Países vizinhos sob pressão

A situação é extremamente complexa e está a colocar pressão nos países vizinhos, já de si extremamente frágeis. As Nações Unidas alertaram já para uma crise humanitária catastrófica com potencial para se alastrar. Milhares de sudaneses estão a fugir para países como o Sudão do Sul, Egito, Chade e República Centro-Africana.

Eujin Byun, porta-voz do Alto Comissariado das Nações Unidas para os Refugiados em Genebra, frisa que a chegada destes refugiados constitui um desafio para todos estes países e pede mais apoio à comunidade internacional: "Mais de 70% dos refugiados que atravessam atualmente a fronteira são mulheres e crianças. Andam a pé durante 24 horas, não levam quase nada consigo e chegam à fronteira sem abrigo, sem roupa, sem comida e sem água. Portanto, é esta a ajuda urgente que estamos a pedir à comunidade internacional".

Só à República Centro-Africana chegaram recentemente cerca de 6.000 pessoas vindas do Sudão. A sua presença está a obrigar o Governo a tomar medidas, segundo o Ministro das Finanças e do Orçamento Hervé Ndoba. "Acabámos de receber a aprovação do programa do Fundo Monetário Internacional (FMI). Vamos agora analisar quanto dinheiro pode ser retirado do orçamento nacional para medidas de ajuda", explicou, em entrevista à DW.

Também em declarações à DW, Ahmed Soliman, do grupo de reflexão Chatham House, diz que há margem para que o conflito se estenda a outras regiões do continente: "Se olharmos para o Sudão, sabemos que tem sete países vizinhos, sete zonas fronteiriças. Todos estes países vizinhos vão tentar influenciar o desfecho do conflito e têm interesse em saber quem vai liderar o Sudão no futuro", frisa.

Voluntários dão apoio a refugiados sudaneses que chegam ao EgitoFoto: AFP/Getty Images

ONU pede 402 milhões de euros aos doadores

Esta quinta-feira, a ONU anunciou que necessita de cerca de 402 milhões de euros para ajudar 860.000 pessoas que precisam de fugir dos combates mortais no Sudão entre o exército e os paramilitares, até outubro. O apelo foi apresentado aos países doadores pelo Alto Comissariado das Nações Unidas para os Refugiados (ACNUR) no início do dia, através de um comunicado, no qual é indicado que o Egito e o Sudão do Sul deverão registar o maior número de chegadas.
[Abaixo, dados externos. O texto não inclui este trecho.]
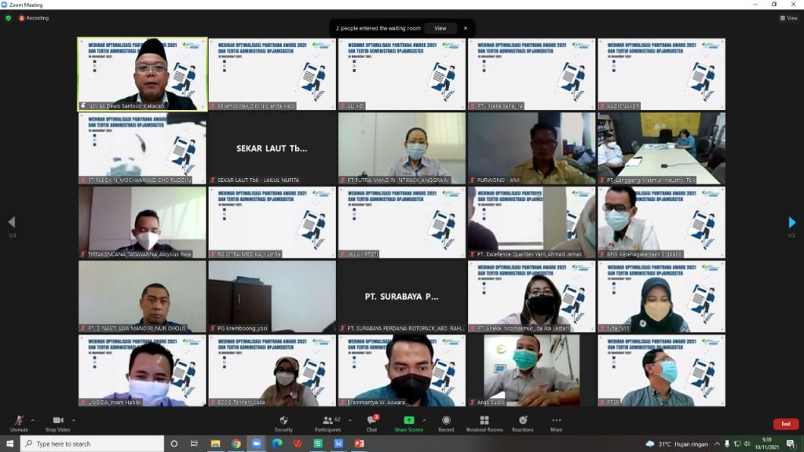Viewport: 804px width, 452px height.
Task: Open Breakout Rooms
Action: click(484, 421)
O plano apresentado aos países doadores cobrirá as necessidades destas pessoas no Chade, Sudão do Sul, Egito, Etiópia e República Centro-Africana. "A situação humanitária no Sudão e nos seus arredores é trágica - há escassez de alimentos, água e combustível, acesso limitado aos transportes, às comunicações e à eletricidade, e os preços dos produtos de base estão a aumentar", declarou o alto comissário Adjunto a agência da ONU para as Operações, Raouf Mazou, em comunicado.

"O ACNUR e os seus parceiros têm equipas de emergência no terreno e estão a ajudar as autoridades com apoio técnico, registando as chegadas, monitorizando a proteção e reforçando o acolhimento para garantir que as necessidades urgentes são satisfeitas", acrescentou, sublinhando que "isto é apenas o início" e "é urgentemente necessária mais ajuda".

Ruas estão quase desertas em CartumFoto: -/AFP

Sanções à vista?

O secretário-geral das Nações Unidas considera que o mundo "falhou" ao não conseguir evitar a guerra. Na quarta-feira, António Guterres afirmou que "sendo um país numa situação humanitária tão desesperada, o Sudão não pode ser palco de uma "luta pelo poder entre duas pessoas".

Já esta quinta-feira, o Presidente dos EUA, Joe Biden, disse que o conflito "tem de acabar" e autorizou potenciais novas sanções aos responsáveis pelo derramamento de sangue. "A violência que está a acontecer no Sudão é uma tragédia - e é uma traição à exigência clara do povo sudanês de um Governo civil e uma transição para a democracia", afirmou, em comunicado.